Die geschäftsführende Regierung ist abgelöst, aber das Geschäftsmäßige bleibt. Diese Koalition hat nichts Euphorisches. Dass mindestens 35 Abgeordnete der Ko­alition Merkel nicht wählten, zeigt, wie müde schon jetzt viele von dieser Regierung sind.

Natürlich gibt es eine paar neue, interessante Gesichter und Konstellationen. Falls Horst Seehofer ideologisch so scharfkantig auftritt wie angekündigt, wird Katarina Barley als Justizministerin für das Kontra sorgen müssen. Jens Spahn wird weiter die konservative Krawallschachtel geben – ein sozialdemokratisches Pendant gibt es nicht. Der SPD scheint, wie der Rückzieher bei Paragraf 219a zeigt, der Koalitionsfriede wieder über alles zu gehen. Dafür trägt der Koalitionsvertrag, wie schon 2013, eine blass sozialdemokratische Handschrift. Normalverdiener werden weniger Steuern und Kitagebühren zahlen.

Also ein „Weiter so“? Nein, das vierte Kabinett Merkel ist eine historische Zäsur. An der Oberfläche scheint alles gleich. Doch darunter brodelt Magma.

Die Bundesrepublik ist eines der reichsten, liberalsten Länder der Welt. Der Export boomt, ein Erfolg, der durch Lohndumping erkauft wurde. Deutschland hat von der Finanzkrise, die in Südeuropa Verheerungen angerichtet hat, profitiert. So ist die Regierung in der luxuriösen Lage, nicht sparen zu müssen, sondern jedes Jahr gut 10 Milliarden Euro mehr ausgeben zu können.

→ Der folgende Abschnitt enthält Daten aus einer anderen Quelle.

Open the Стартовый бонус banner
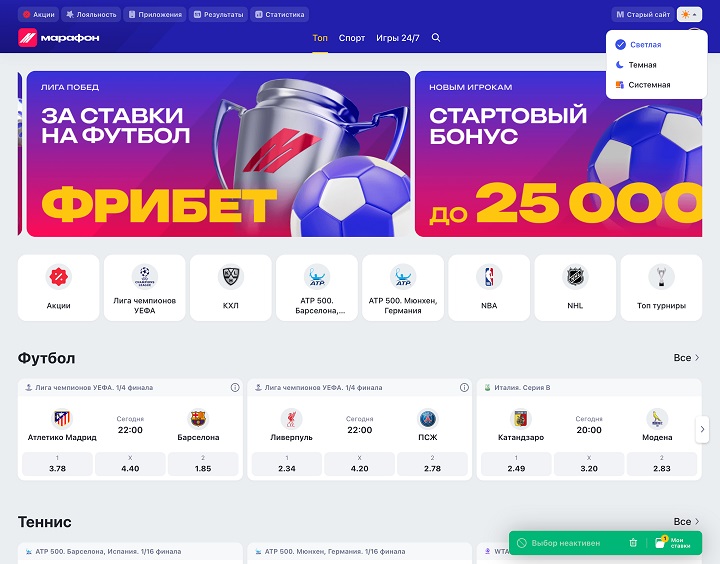720x564 pixels. pos(558,154)
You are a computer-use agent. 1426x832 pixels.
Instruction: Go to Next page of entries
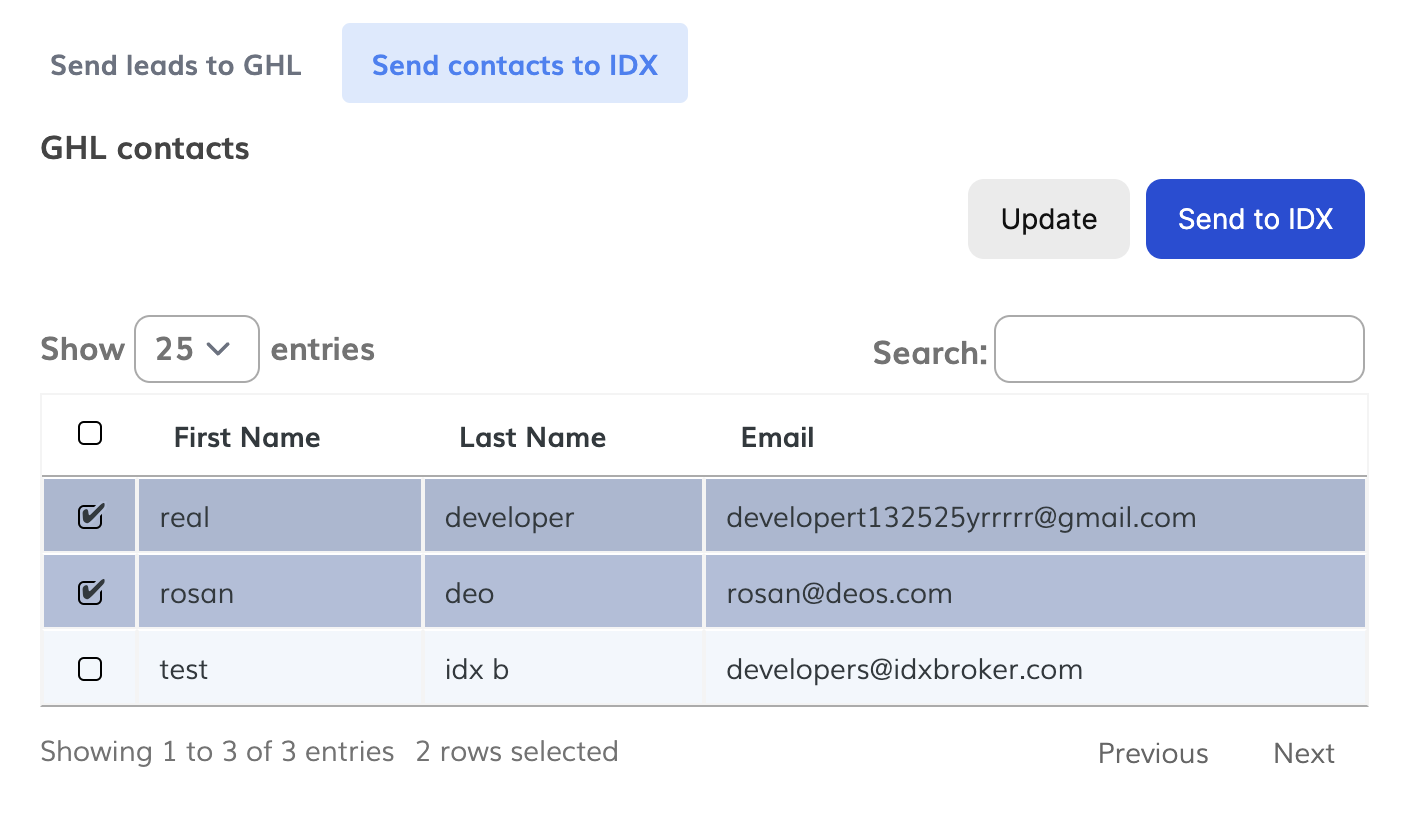tap(1303, 753)
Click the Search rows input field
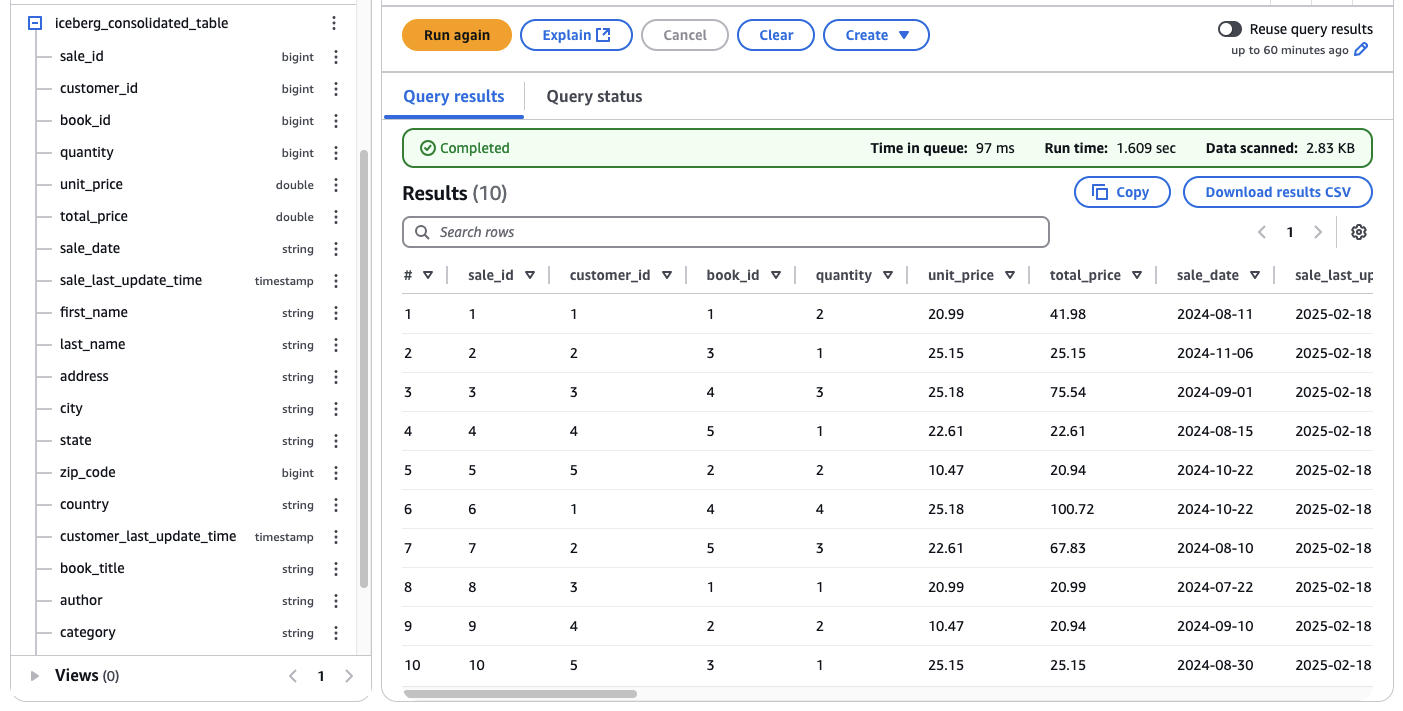Image resolution: width=1403 pixels, height=711 pixels. pyautogui.click(x=725, y=232)
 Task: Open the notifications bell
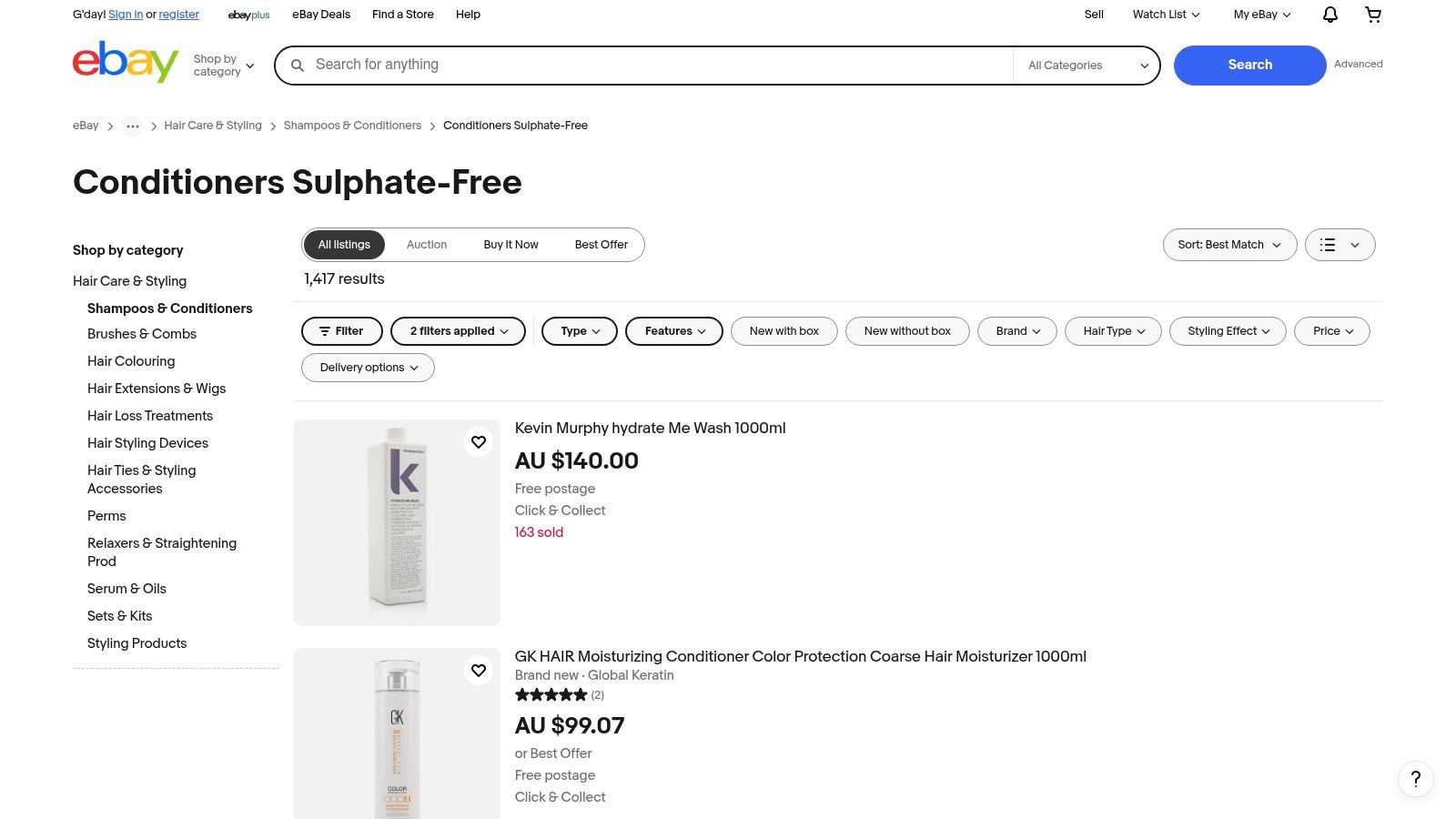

Die soziale und wirtschaftliche Lage ist stabil. Trotzdem hat diese Regierung etwas von einem letzten Aufgebot. Es ist die erste Große Koalition seit 1949, die verlängert wird. Das Bündnis ist nicht mehr, was es sein soll: die Ausnahme. Das System von einer Mitte-rechts- und einer Mitte-links-Partei, die sich an der Regierung abwechseln, implodiert. Dafür gibt es zwei Gründe. In der individualisierten Gesellschaft haben es Großorganisationen, die immer Kompromissmaschinen sind, schwer. Das ist nicht neu, aber ein Trend von ungebrochener Kraft. Zweitens sind sich SPD und Union zu ähnlich geworden. Schröder hat die SPD entkernt, Merkel die CDU. Zum Prinzip der Demokratie gehört aber die Wahl zwischen deutlich unterscheidbaren Alternativen; und die Nachfrage nach Erkennbarkeit wächst.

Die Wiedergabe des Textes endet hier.